══ Supplied material

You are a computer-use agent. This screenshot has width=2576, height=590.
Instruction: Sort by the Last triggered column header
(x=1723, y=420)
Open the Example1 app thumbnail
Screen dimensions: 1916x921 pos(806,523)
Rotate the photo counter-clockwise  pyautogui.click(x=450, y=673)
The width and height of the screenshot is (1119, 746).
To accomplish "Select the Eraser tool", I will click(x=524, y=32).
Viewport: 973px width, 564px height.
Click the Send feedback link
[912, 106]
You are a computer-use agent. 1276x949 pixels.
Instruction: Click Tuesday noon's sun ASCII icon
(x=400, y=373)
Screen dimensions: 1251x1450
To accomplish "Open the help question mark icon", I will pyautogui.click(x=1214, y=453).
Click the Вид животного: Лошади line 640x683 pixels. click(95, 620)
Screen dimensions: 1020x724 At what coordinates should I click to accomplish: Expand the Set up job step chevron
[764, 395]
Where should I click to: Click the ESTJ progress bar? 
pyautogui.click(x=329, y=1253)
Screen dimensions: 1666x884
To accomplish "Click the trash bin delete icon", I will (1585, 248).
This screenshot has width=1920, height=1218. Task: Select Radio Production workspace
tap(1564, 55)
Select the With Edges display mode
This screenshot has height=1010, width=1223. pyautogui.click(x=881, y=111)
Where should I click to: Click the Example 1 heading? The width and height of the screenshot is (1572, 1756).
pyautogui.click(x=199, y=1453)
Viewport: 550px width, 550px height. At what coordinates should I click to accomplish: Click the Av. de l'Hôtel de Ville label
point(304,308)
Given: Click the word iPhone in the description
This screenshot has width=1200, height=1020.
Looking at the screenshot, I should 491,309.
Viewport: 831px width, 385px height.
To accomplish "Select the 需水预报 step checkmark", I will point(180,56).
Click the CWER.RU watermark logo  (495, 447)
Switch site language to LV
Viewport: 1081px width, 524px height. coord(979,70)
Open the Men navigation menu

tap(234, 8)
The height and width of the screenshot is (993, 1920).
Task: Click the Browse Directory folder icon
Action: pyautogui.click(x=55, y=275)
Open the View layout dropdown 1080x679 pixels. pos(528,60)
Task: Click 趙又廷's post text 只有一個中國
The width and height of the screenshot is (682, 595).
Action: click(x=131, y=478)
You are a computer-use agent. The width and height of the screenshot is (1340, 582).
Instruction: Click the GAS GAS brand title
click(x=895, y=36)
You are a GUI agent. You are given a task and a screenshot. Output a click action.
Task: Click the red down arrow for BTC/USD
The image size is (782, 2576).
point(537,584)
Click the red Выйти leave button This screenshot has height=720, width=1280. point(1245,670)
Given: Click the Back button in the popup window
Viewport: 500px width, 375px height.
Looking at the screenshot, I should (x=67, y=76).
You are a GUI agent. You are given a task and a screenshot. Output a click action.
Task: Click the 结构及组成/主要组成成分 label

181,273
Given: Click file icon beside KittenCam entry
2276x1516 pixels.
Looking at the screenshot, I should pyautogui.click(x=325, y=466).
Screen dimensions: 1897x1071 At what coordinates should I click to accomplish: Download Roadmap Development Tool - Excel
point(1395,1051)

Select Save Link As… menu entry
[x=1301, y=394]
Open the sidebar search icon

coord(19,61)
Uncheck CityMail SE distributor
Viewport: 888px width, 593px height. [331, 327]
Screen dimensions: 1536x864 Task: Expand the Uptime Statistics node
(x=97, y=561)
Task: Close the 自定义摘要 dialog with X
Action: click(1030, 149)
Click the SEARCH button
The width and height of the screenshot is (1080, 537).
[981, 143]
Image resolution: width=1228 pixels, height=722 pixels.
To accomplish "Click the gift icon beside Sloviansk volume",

════

**Exercise task**
Rewrite the records above with "computer-use agent" replaced by "desktop assistant" everywhere it occurs, leaving every other part of the lines unchanged.

**Result below**
You are a desktop assistant. This screenshot has width=2576, height=590.
Instruction: Sort by the Last triggered column header
(x=1723, y=420)
Open the Example1 app thumbnail
Screen dimensions: 1916x921 pos(806,523)
Rotate the photo counter-clockwise  pyautogui.click(x=450, y=673)
The width and height of the screenshot is (1119, 746).
To accomplish "Select the Eraser tool", I will click(x=524, y=32).
Viewport: 973px width, 564px height.
Click the Send feedback link
[912, 106]
You are a desktop assistant. 1276x949 pixels.
Instruction: Click Tuesday noon's sun ASCII icon
(x=400, y=373)
Screen dimensions: 1251x1450
To accomplish "Open the help question mark icon", I will pyautogui.click(x=1214, y=453).
Click the Вид животного: Лошади line 640x683 pixels. click(95, 620)
Screen dimensions: 1020x724 At what coordinates should I click to accomplish: Expand the Set up job step chevron
[764, 395]
Where should I click to: Click the ESTJ progress bar? 
pyautogui.click(x=329, y=1253)
Screen dimensions: 1666x884
To accomplish "Click the trash bin delete icon", I will (1585, 248).
This screenshot has width=1920, height=1218. Task: Select Radio Production workspace
tap(1564, 55)
Select the With Edges display mode
This screenshot has height=1010, width=1223. pyautogui.click(x=881, y=111)
Where should I click to: Click the Example 1 heading? The width and height of the screenshot is (1572, 1756).
pyautogui.click(x=199, y=1453)
Viewport: 550px width, 550px height. At what coordinates should I click to accomplish: Click the Av. de l'Hôtel de Ville label
point(304,308)
Given: Click the word iPhone in the description
This screenshot has width=1200, height=1020.
Looking at the screenshot, I should 491,309.
Viewport: 831px width, 385px height.
To accomplish "Select the 需水预报 step checkmark", I will point(180,56).
Click the CWER.RU watermark logo  (495, 447)
Switch site language to LV
Viewport: 1081px width, 524px height. coord(979,70)
Open the Men navigation menu

tap(234, 8)
The height and width of the screenshot is (993, 1920).
Task: Click the Browse Directory folder icon
Action: pyautogui.click(x=55, y=275)
Open the View layout dropdown 1080x679 pixels. pos(528,60)
Task: Click 趙又廷's post text 只有一個中國
The width and height of the screenshot is (682, 595).
Action: click(x=131, y=478)
You are a desktop assistant. The width and height of the screenshot is (1340, 582).
Instruction: Click the GAS GAS brand title
click(x=895, y=36)
You are a GUI agent. You are given a task and a screenshot. Output a click action.
Task: Click the red down arrow for BTC/USD
The image size is (782, 2576).
point(537,584)
Click the red Выйти leave button This screenshot has height=720, width=1280. point(1245,670)
Given: Click the Back button in the popup window
Viewport: 500px width, 375px height.
Looking at the screenshot, I should (x=67, y=76).
You are a GUI agent. You are given a task and a screenshot. Output a click action.
Task: Click the 结构及组成/主要组成成分 label

181,273
Given: Click file icon beside KittenCam entry
2276x1516 pixels.
Looking at the screenshot, I should pyautogui.click(x=325, y=466).
Screen dimensions: 1897x1071 At what coordinates should I click to accomplish: Download Roadmap Development Tool - Excel
point(1395,1051)

Select Save Link As… menu entry
[x=1301, y=394]
Open the sidebar search icon

coord(19,61)
Uncheck CityMail SE distributor
Viewport: 888px width, 593px height. [331, 327]
Screen dimensions: 1536x864 Task: Expand the Uptime Statistics node
(x=97, y=561)
Task: Close the 自定义摘要 dialog with X
Action: click(1030, 149)
Click the SEARCH button
The width and height of the screenshot is (1080, 537).
[981, 143]
Image resolution: width=1228 pixels, height=722 pixels.
To accomplish "Click the gift icon beside Sloviansk volume",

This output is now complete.